Bist du Elektroinstallateur? Na dann gute Nacht!

Leitungsschutzschalter vom Typ C reagieren toleranter auf Einschaltströme und werden normal nicht in Wohungen und Häusern verwendet. Wie kommst du nur auf den Scheiß, dass Automaten vom Typ B höhere Einschaltströme vertragen als Automaten vom Typ C? 

Und was Wechselstrom angeht, können selbst 50 Volt noch tödlich sein. Das Entscheidende dabei ist nicht die Spannung, sondern der Strom und die Einwirkdauer. 
Entscheidend ist auch die Frequenz. Gerade wegen der Frequenz kann es zum Kammerflimmern kommen. Da hilft dann auch keine Herzrhytmusmassage mehr, da muss dann ein Defibrillator ran. 

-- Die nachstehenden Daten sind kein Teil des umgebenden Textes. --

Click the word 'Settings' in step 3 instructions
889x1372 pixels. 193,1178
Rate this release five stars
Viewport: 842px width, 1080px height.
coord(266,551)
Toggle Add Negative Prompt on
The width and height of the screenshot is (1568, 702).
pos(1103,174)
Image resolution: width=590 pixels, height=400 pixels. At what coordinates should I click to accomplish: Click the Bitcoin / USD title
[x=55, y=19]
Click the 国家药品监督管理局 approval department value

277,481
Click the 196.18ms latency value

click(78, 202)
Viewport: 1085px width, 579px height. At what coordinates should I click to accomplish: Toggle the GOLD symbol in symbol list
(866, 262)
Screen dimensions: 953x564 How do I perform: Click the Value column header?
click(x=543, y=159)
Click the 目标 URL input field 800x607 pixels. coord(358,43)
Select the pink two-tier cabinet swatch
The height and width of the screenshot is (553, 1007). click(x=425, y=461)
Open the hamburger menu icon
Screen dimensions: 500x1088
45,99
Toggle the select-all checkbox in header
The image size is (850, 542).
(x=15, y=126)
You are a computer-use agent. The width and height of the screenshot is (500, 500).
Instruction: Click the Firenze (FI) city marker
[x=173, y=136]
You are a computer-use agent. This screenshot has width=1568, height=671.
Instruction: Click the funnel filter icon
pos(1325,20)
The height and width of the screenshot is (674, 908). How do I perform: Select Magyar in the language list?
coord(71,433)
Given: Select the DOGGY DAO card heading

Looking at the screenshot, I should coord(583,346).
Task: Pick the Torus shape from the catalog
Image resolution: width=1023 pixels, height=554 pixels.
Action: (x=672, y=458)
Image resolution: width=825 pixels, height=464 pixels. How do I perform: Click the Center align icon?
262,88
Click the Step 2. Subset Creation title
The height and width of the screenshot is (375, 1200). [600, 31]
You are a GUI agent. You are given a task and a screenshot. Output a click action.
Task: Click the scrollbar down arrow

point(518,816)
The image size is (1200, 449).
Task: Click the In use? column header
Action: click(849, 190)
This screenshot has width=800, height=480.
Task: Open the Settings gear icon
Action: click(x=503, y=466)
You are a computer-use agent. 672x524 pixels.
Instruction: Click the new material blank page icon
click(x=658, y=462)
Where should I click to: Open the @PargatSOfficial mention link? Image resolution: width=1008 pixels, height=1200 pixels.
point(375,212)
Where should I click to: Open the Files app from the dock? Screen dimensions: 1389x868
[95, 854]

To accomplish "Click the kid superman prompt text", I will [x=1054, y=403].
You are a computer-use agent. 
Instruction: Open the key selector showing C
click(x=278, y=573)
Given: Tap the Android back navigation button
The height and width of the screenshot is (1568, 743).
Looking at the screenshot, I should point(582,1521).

Und nach einem Stromschlag hättest du eigentlich gar nicht weiterarbeiten dürfen. Normaler Weise gehört man danach für 24 Stunden ins Krankenhaus zur Beobachtung, da Herzrhytmusstörungen auch noch nach einigen Stunden auftreten können. 

Nochmal: Automaten vom Typ C gehören in die Werkstatt und nicht in ne Hausinstallation. Höchstens in der Garage. 

Hier noch mal die Kennlinie, falls du mir nicht glaubst: 

http://upload.wikimedia.org/wikipedia/commons/b/bd/Standard-Ausl%C3%B6sekennlinie.svg

Sollte eigentlich jeder Azubi im Elektrobereich wissen. 



Helveticus schrieb:


> Das Netzteil läuft ja noch nicht, sondern die Sicherung fliegt beim einstecken raus.


 
Wenn die Sicherung schon beim Einstecken rausfliegt, dann liegt ein Kurzschluss vor. 



Rosigatton schrieb:


> Beim einschalten der großen Makita-Flex  (1700Watt) ist direkt der FI rausgesprungen. Nachdem ich soviel Kabel  wie möglich dazwischen gehangen habe, konnte ich flexen


 
Entweder hast du einen RCBO, sprich einen RCD mit LS oder du hast irgendwo einen Fehlerstrom. Der RCD misst die Differenz zwischen dem zu- und dem abfließenden Strom und trennt den Stromkreis bei einem Differenzstrom größer gleich 30 mA allpolig. 

Eine Flex gehört normaler Weise an eine Steckdose angeschlossen, die mit einem LS vom Typ C abgesichert ist.


----------



## Mr-Abe-Simpson (11. August 2012)

Hm, habt ihr alle Einfamilienhäuser? Ich würde ja in erster Linie den Vermieter kontaktieren. Dass die Sicherung bei einem normalen PC rausfliegt sollte im Jahr 2012 eigentlich nicht mehr vorkommen, jedenfalls nicht in Deutschland. Ob C43 oder Doppel D wäre mir dabei recht egal.


----------